Главная | Обратная связь | Поможем написать вашу работу!
МегаЛекции

Исповедь разбивателя сердец

 

И стал рассказывать.

"История-то одна, а женщин было две. Первая еще девочка совсем.

Росточком мне едва до локтя, тоненькая, хрупкая. Ну да у них такие не

редкость.

Я тогда свое кругосветное путешествие завершал, на четыре года

растянувшееся. Начал с Европы, а заканчивал на краю света, в Японии. Много

повидал. Не скажу "всякого и разного", скажу лучше "всяких и разных", так

точнее будет.

В Нагасаки, а после в Иокогаме нагляделся я на тамошних гейш и джоро

(это блудницы ихние). А уж когда собрался дальше плыть, ничем в Японии не

заинтересовавшись, увидал я в доме одного туземного чиновника его младшую

дочку. И так она на меня смотрела своими узкими глазенками - будто на

гориллу какую зверообразную, что взыграл во мне всегдашний азарт. А вот это

будет интересно, думаю. Такого у меня, пожалуй, еще и не бывало.

Девица воспитания самого строгого, самурайского, вдвое меньше меня,

чуть не вчетверо моложе, я в ее глазах волосатый монстр, и к тому же лишен

главного своего оружия, языка - объясняться мы с ней вовсе не могли, ни

по-каковски.

Что ж, задержался в Токио, стал у чиновника этого чаще в доме бывать.

Подружились.

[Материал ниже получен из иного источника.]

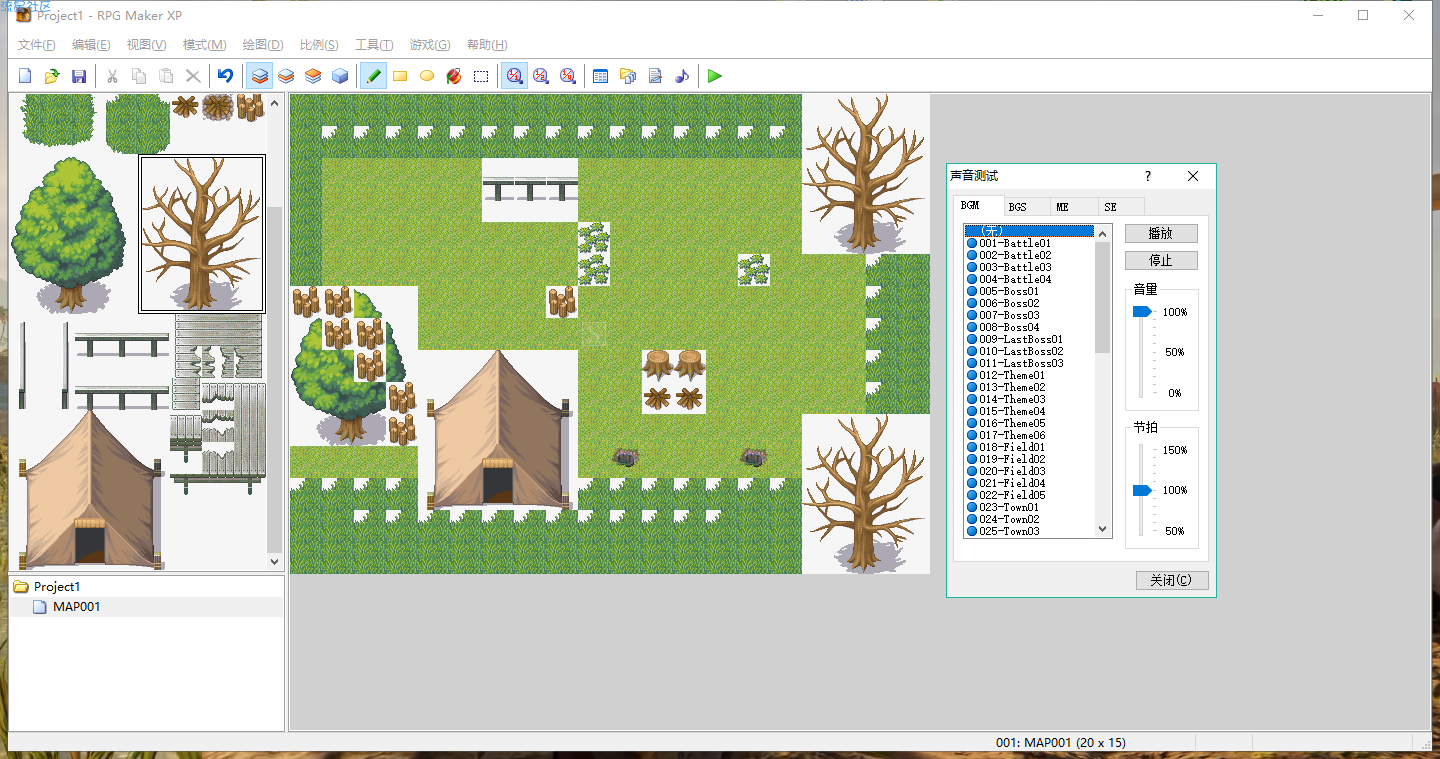Start playtest with green play icon
Image resolution: width=1440 pixels, height=759 pixels.
click(x=714, y=76)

О политике рассуждаю, кофе с ликером пью и к дочке

приглядываюсь. Ее, видно, только начали к гостям выпускать - очень уж

дичилась. Как, думаю, к этакой лаковой шкатулочке ключик подобрать?

Ничего, подобрал. Опыта не занимать было, а пуще того - знания женского

сердца.

Обычным образом понравиться я ей не мог, очень уж непохож на мужчин,

которых она привыкла видеть. Значит, на непохожести и сыграть можно.

Сказала мне как-то мамаша, в шутку, что дочка меня с медведем

сравнивает - очень, мол, большой и в бакенбардах.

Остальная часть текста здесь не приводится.